▶ **EXERCISE AIM**: Every line from the one holding "How do I perform: Remove" through the one holding "Click the Start Typing a Friend's Name field" in the data below must be returned exactly, both ends included, with pictures left out and nothing else added.

▶ **INPUT DATA**:
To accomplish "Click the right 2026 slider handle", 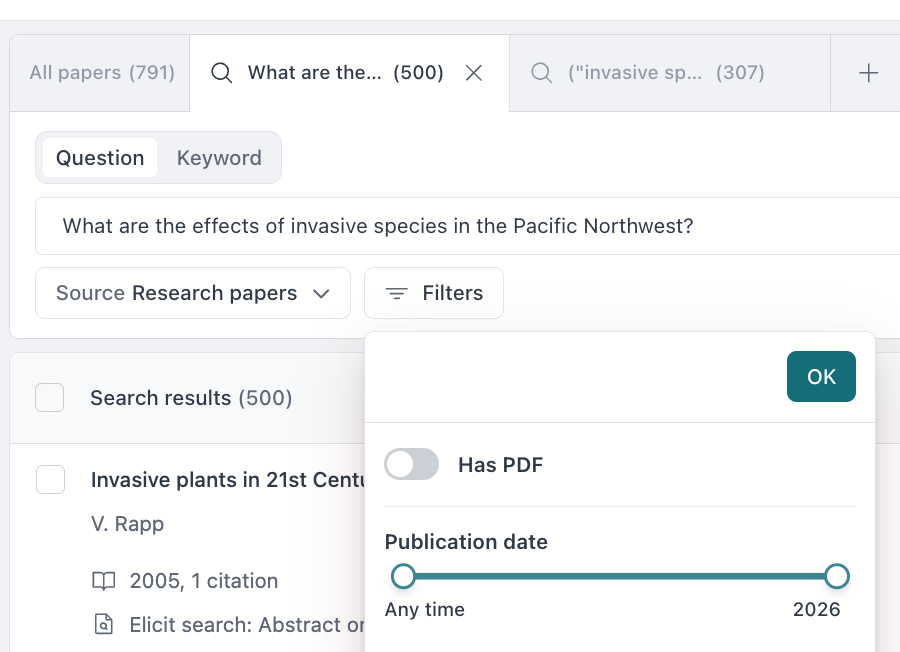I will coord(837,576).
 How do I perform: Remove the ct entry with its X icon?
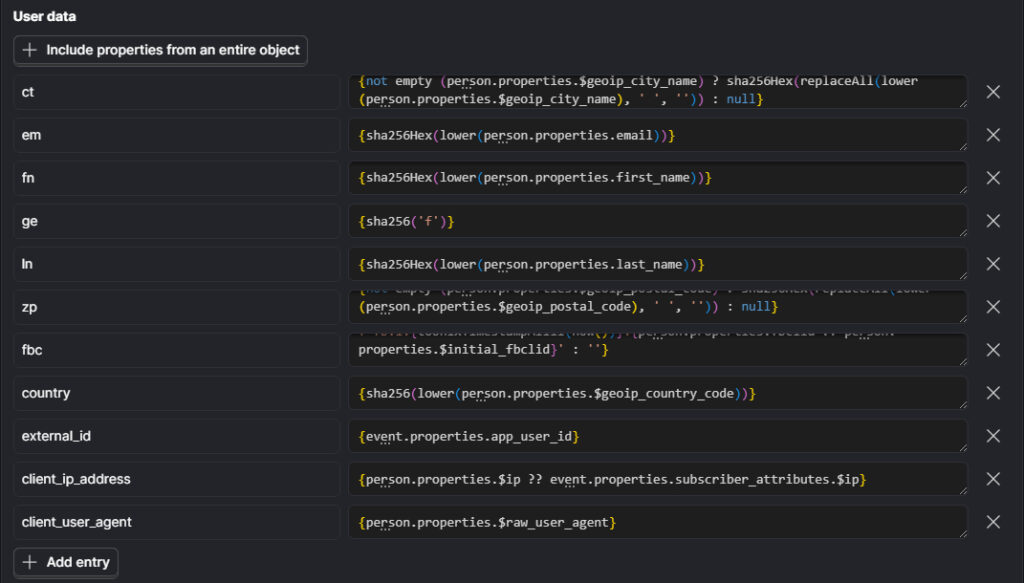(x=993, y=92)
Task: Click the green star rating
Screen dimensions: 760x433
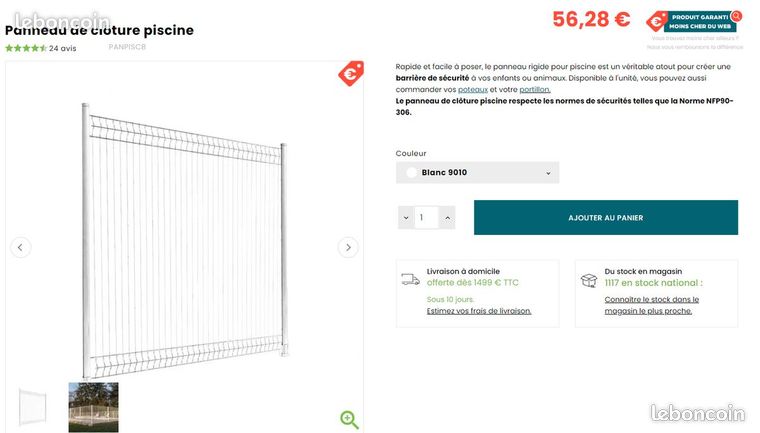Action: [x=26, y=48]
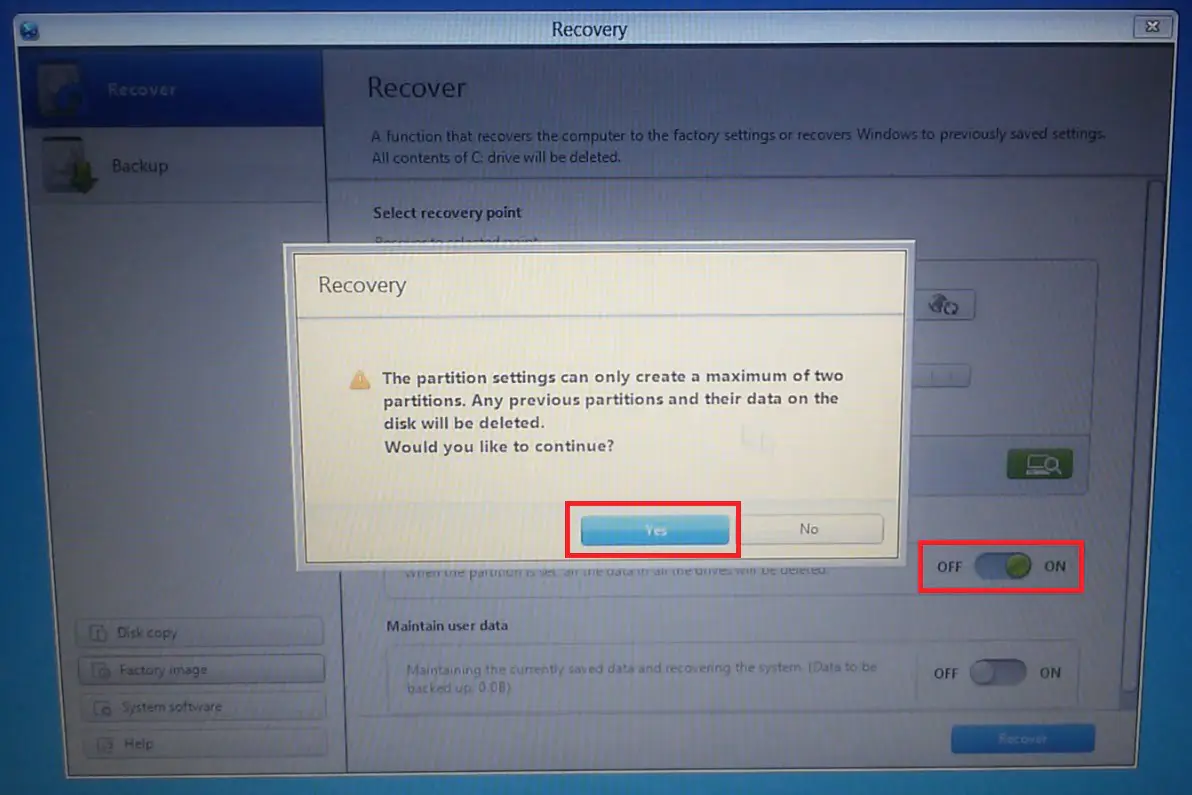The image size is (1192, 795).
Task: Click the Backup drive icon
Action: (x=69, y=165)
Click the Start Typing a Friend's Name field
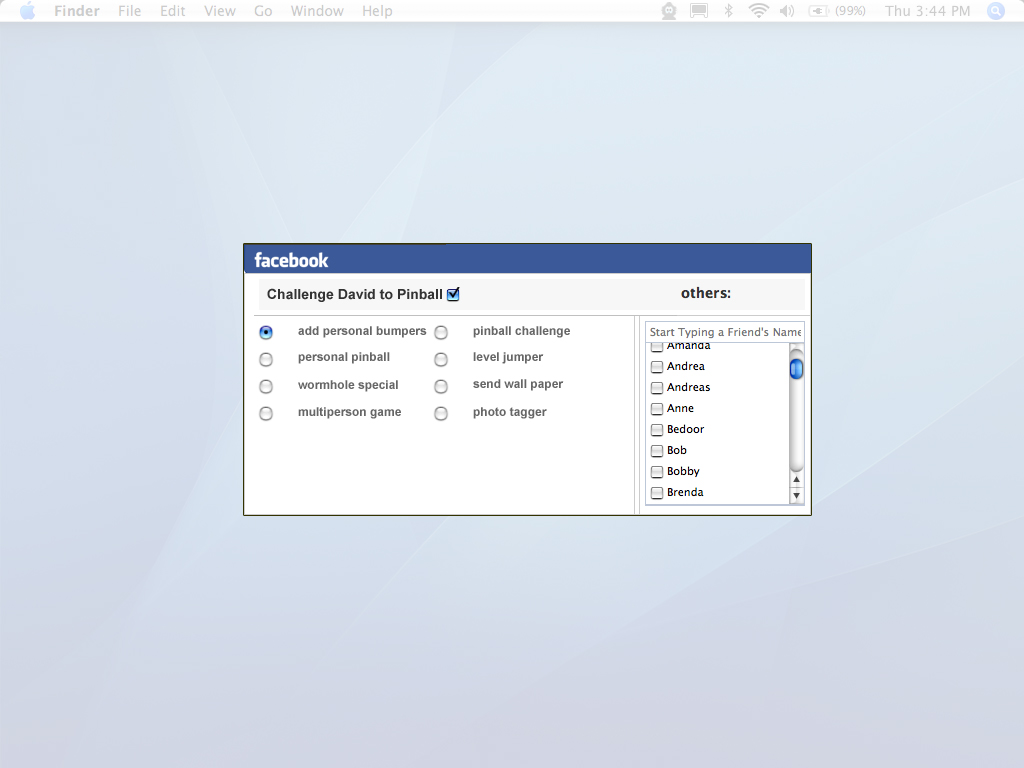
==
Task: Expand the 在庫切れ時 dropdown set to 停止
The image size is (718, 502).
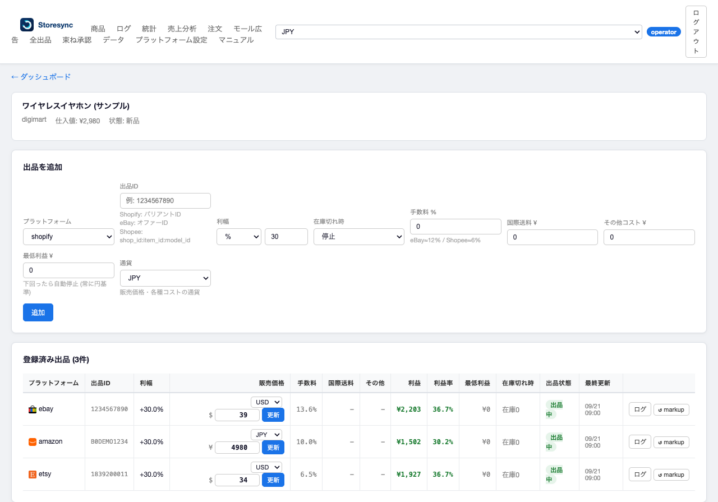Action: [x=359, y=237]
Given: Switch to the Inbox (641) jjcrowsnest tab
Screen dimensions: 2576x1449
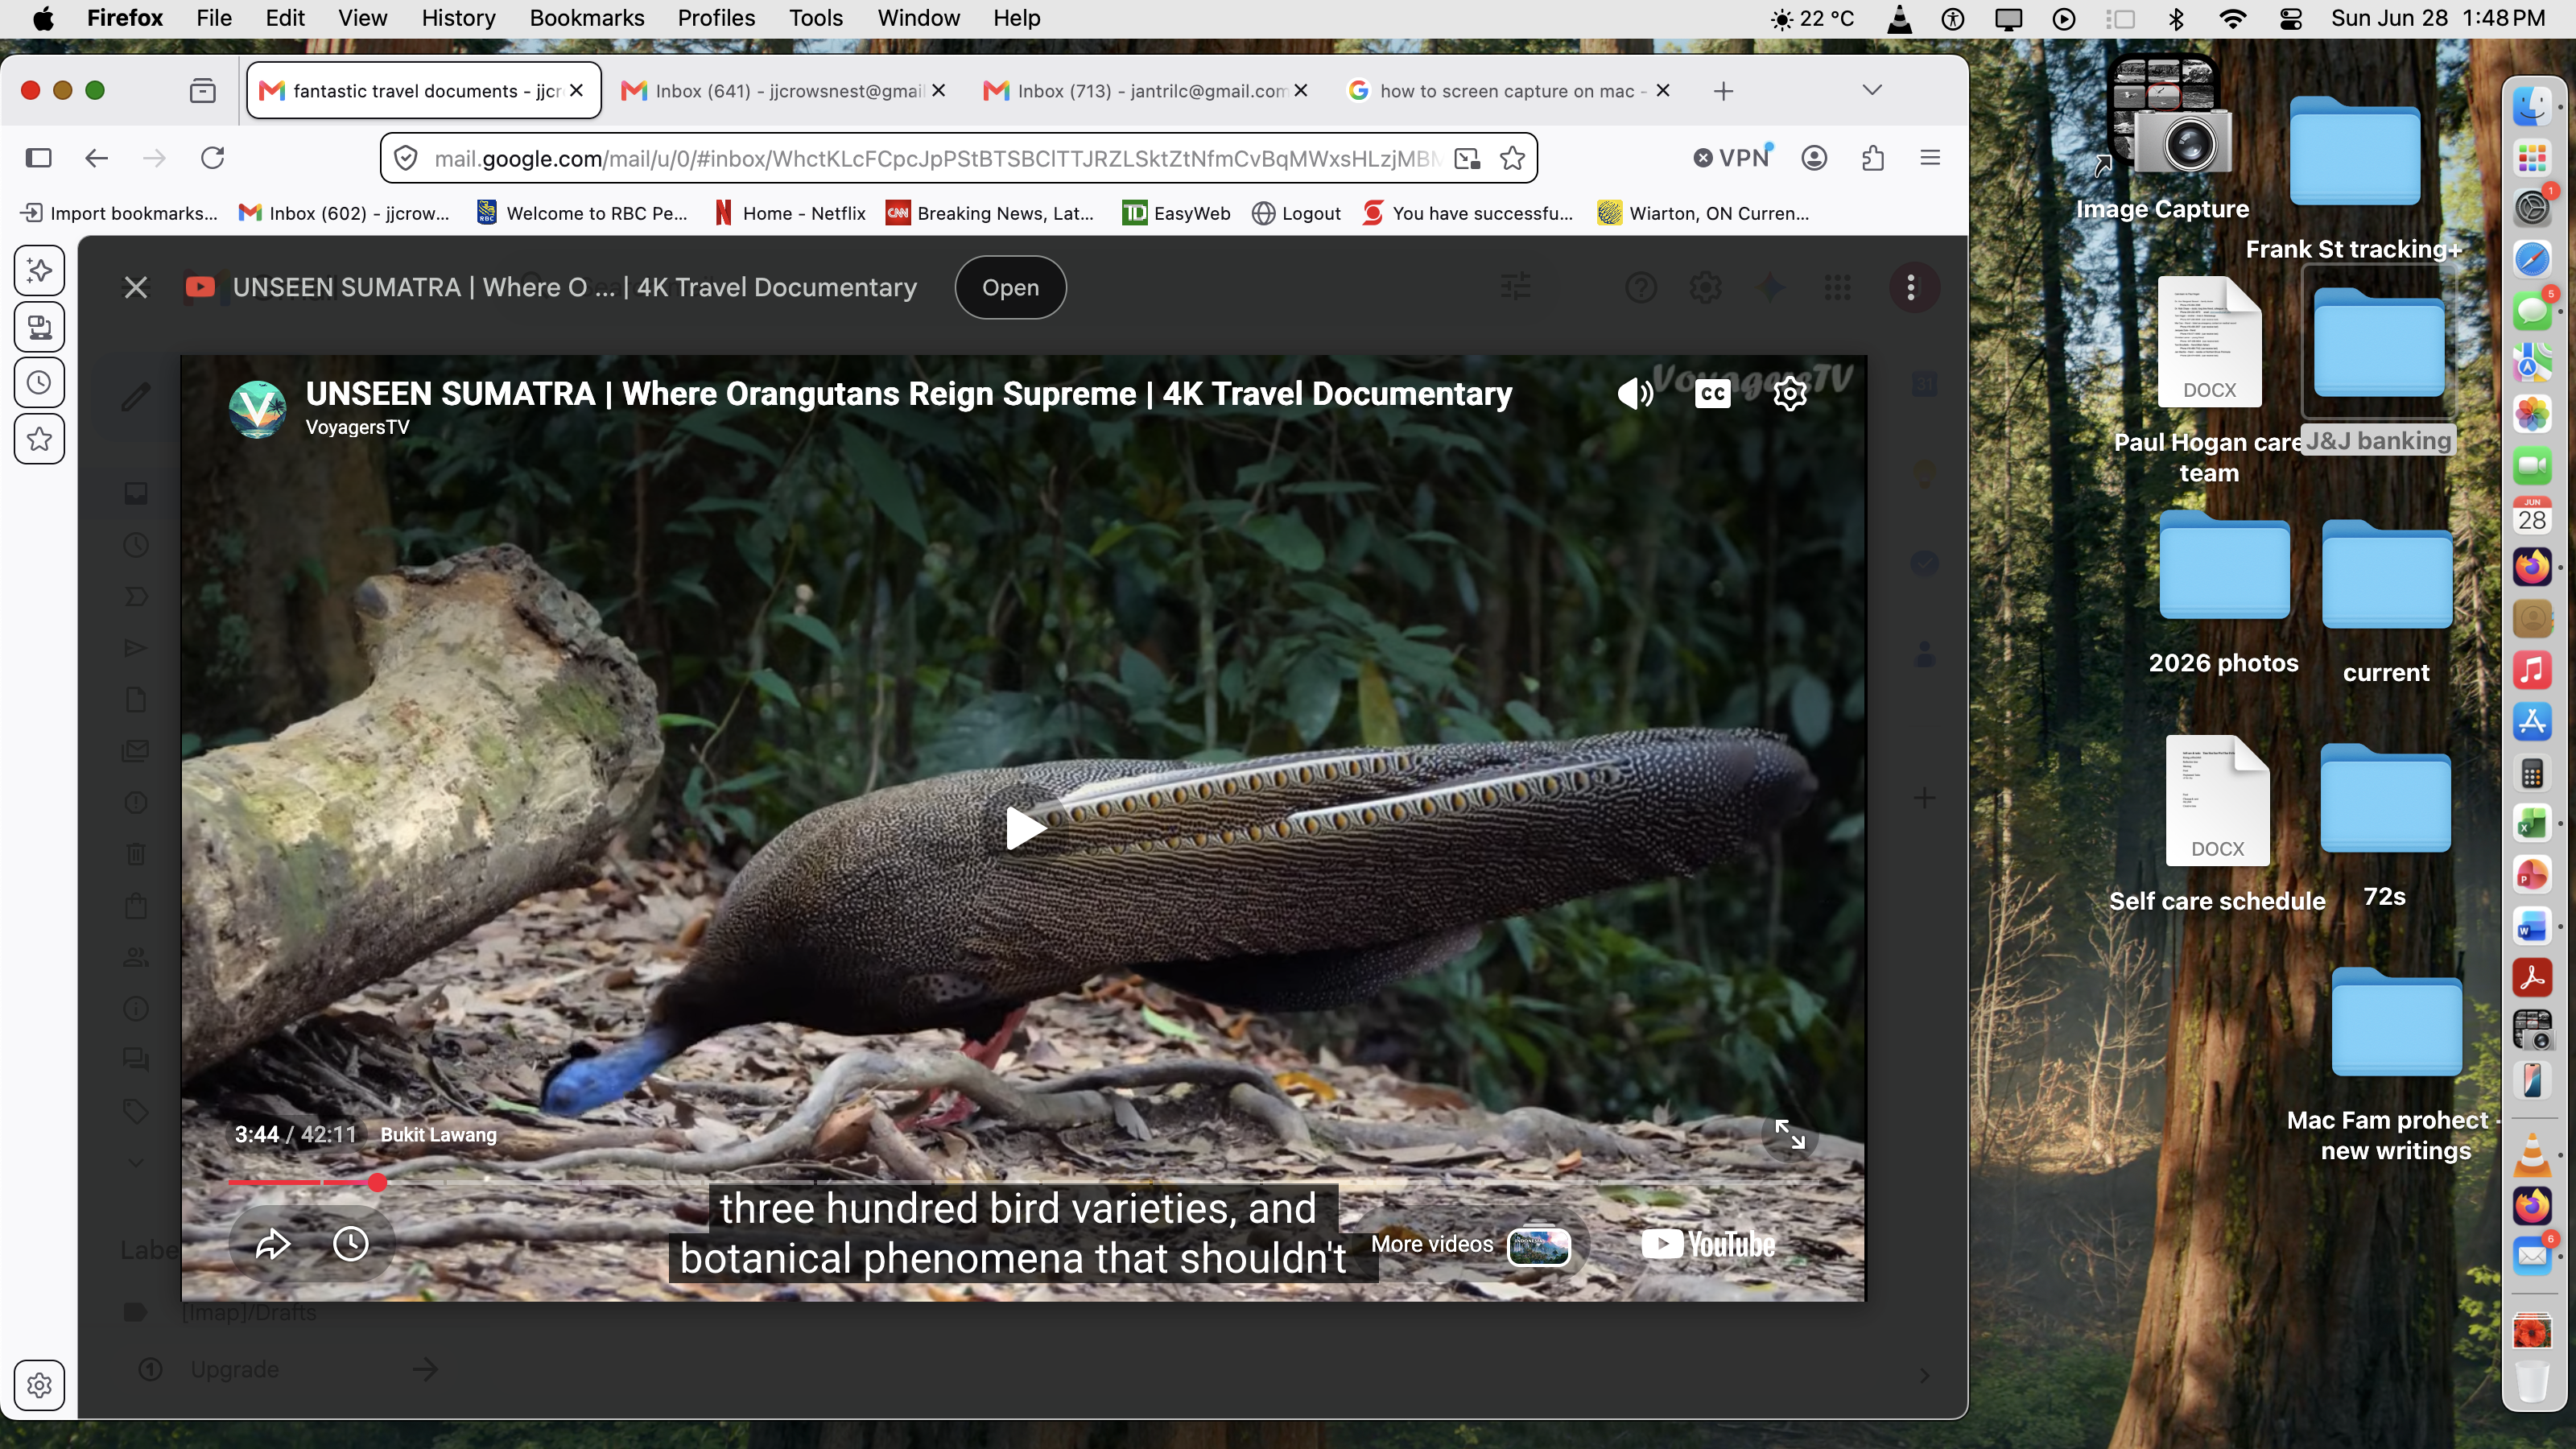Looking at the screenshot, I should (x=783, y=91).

▶ **TASK RESULT**:
 How do I perform: Remove the ct entry with its X icon?
(x=993, y=92)
Task: Click the green star rating
Screen dimensions: 760x433
Action: [x=26, y=48]
The image size is (1192, 795).
Task: Click the Backup drive icon
Action: (x=69, y=165)
Click the Start Typing a Friend's Name field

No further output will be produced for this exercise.